In essence, this is the perfect moment. The moment you snapshot or share or tweet. The moment you text Mom about. The moment you wish you could just pause, freeze, and defrost at a later date when light has been replaced by snow storms and a face full of pimples and a five-pound weight gain and a boy who won’t return your text. This moment is what I would deem “Instagramable.”
And yet, it doesn’t last long enough to take a picture. Just as the flash goes off and the moment is captured ― it is gone. It is not real. What is left is merely the desire to frame life and hang it above the mantel ― “You see, I am doing life right.” It is the desire for a head nod, a pat on the back, an accolade however small that you are not messing up your life, you are normal, you exist.
As I write this, I am, even momentarily, relieved of my desire for an Instagramable life. I am profoundly aware that life is so much, so messy, so unable to be compartmentalized ― despite my attempt to color code so that I can digest. It is the surfer who falls of their board into the crashing wave, the gate to the yoga studio that is stuck and doesn’t open, the out-of-breath steps up the stairs, the torn cuticle, the canceled plans, the overheating that happens when you tell the truth, the changes in weather and season that don’t quite make sense, the apartment that isn’t cleaned, the shoes that can’t be afforded.
The moments, feelings, thoughts, impulses ― always shifting. Even when the picture looks perfect, the life behind it is throbbing with unanswered questions, unresolved grief, joy waiting to be felt. An instagramable life is one that is not alive. And we are alive. We are so alive.
We are facing ourselves ― cracking open the fears that live in jars sealed closed with shame made of honey. We are making choices ― letting go of what makes sense or what looks good for what makes us feel the most like ourselves. We are wondering if this is what we always dreamed of. We are grateful for the hallways we’ve missed and the You’s that have left and the skin we’ve outgrown. We are sad for the childhood that is timestamped in albums out of reach. We are hopeful about the parents we’ll be, passing forward only what has served us.

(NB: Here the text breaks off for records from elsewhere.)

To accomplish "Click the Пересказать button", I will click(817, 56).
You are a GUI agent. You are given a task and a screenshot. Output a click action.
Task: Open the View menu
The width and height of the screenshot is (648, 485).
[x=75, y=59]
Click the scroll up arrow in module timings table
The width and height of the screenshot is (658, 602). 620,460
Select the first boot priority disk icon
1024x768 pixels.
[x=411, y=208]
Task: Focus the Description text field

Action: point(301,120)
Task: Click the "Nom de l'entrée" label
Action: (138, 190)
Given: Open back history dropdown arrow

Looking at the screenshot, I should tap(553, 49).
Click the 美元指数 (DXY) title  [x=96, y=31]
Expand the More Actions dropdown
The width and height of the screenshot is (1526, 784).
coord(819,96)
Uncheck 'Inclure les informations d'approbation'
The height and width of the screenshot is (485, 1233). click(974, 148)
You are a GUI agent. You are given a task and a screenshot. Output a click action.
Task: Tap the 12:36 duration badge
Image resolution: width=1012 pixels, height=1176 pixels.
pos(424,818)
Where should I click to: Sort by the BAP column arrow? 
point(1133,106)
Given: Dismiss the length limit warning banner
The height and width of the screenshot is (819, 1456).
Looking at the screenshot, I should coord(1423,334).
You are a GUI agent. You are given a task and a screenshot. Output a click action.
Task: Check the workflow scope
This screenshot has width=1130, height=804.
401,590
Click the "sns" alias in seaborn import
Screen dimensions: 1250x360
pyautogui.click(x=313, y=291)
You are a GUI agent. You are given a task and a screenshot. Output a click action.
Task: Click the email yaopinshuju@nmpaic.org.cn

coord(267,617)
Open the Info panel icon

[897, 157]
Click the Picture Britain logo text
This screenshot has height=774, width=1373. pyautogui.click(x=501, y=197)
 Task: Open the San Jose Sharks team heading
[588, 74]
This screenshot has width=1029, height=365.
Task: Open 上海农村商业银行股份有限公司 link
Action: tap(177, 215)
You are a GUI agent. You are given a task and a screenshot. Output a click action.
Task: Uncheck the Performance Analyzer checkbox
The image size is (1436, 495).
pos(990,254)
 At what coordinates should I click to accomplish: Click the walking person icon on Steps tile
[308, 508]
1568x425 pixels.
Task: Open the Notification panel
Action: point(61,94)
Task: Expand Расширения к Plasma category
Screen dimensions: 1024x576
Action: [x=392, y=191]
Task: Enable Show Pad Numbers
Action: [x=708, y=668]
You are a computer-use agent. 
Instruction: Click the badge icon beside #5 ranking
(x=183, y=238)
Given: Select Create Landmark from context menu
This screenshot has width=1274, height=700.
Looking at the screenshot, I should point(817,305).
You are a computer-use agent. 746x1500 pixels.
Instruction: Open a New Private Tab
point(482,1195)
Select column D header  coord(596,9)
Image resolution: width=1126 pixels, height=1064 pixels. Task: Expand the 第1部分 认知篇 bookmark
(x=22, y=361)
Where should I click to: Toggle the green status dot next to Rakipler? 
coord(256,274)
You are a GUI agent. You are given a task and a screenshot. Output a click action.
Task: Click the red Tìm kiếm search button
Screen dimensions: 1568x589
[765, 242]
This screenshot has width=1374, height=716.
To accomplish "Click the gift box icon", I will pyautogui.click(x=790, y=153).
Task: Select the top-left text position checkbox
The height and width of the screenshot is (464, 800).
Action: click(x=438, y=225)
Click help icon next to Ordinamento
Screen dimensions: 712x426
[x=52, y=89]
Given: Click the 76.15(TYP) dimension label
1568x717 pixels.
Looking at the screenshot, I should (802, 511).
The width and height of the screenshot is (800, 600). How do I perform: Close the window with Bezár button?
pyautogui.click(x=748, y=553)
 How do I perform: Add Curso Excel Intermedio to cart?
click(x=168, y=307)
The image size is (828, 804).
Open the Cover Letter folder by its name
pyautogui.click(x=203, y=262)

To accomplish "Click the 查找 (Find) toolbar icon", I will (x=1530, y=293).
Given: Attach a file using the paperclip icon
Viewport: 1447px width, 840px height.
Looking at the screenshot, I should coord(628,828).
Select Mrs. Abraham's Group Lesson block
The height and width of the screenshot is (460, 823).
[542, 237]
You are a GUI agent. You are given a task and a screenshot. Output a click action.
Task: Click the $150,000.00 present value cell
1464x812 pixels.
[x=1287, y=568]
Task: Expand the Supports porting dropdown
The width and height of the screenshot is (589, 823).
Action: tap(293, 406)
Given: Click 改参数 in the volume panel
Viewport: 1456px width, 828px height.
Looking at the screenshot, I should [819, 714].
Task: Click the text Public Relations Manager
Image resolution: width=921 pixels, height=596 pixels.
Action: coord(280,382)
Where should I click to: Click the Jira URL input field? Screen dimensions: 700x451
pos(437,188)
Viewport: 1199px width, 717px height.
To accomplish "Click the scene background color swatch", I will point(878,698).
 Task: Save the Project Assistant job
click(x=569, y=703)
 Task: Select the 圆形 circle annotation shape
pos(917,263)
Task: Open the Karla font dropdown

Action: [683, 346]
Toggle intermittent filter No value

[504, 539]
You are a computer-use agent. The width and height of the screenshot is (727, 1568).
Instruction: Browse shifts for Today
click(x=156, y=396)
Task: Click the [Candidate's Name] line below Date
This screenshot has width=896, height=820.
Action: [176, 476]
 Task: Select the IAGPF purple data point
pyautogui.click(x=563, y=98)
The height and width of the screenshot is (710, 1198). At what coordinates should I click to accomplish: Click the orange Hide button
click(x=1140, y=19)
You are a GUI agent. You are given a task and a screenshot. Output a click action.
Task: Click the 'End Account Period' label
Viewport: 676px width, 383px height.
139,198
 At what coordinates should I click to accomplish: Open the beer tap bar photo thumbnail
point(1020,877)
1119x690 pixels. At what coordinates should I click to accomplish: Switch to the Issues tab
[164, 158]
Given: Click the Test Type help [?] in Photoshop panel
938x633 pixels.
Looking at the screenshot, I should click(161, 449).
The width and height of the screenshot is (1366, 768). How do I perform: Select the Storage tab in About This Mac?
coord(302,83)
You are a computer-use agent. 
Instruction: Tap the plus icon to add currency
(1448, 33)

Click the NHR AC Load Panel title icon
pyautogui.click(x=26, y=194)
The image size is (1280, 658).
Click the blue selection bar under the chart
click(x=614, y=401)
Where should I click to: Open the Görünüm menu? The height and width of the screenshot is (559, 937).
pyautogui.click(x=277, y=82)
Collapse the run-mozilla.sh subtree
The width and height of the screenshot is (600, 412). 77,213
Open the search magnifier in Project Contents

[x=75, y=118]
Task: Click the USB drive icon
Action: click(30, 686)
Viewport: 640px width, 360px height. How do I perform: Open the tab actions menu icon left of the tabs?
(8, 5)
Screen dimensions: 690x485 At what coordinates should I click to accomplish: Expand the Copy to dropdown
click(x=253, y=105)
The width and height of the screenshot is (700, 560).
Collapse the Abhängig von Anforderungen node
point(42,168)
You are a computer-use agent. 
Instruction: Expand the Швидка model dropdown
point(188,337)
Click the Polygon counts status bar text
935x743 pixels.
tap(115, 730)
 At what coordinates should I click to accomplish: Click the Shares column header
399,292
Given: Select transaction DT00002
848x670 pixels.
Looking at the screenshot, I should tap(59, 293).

A non-instagramable life is one that holds every bit of doubt, self-pity, adrenaline, hallowness and love we feel; with too much texture for a caged in space built of digital pixels. A non-instagramable life is knowing that you must look in the mirror and see a you that you would be friends with, no double-tap required. A non-instagramable life is wide enough and high enough and deep enough for all the mess of being human; there is no right or wrong, no balance beam we’re terrified of falling off of. A non-instagramable life is the moment you wonder what this would look like in a picture, and decide with a sigh of relief, that no one will know the buzzing on the inside of your skin.
You see, it is not about doing life right. It is about life. Every goddamn ounce of it.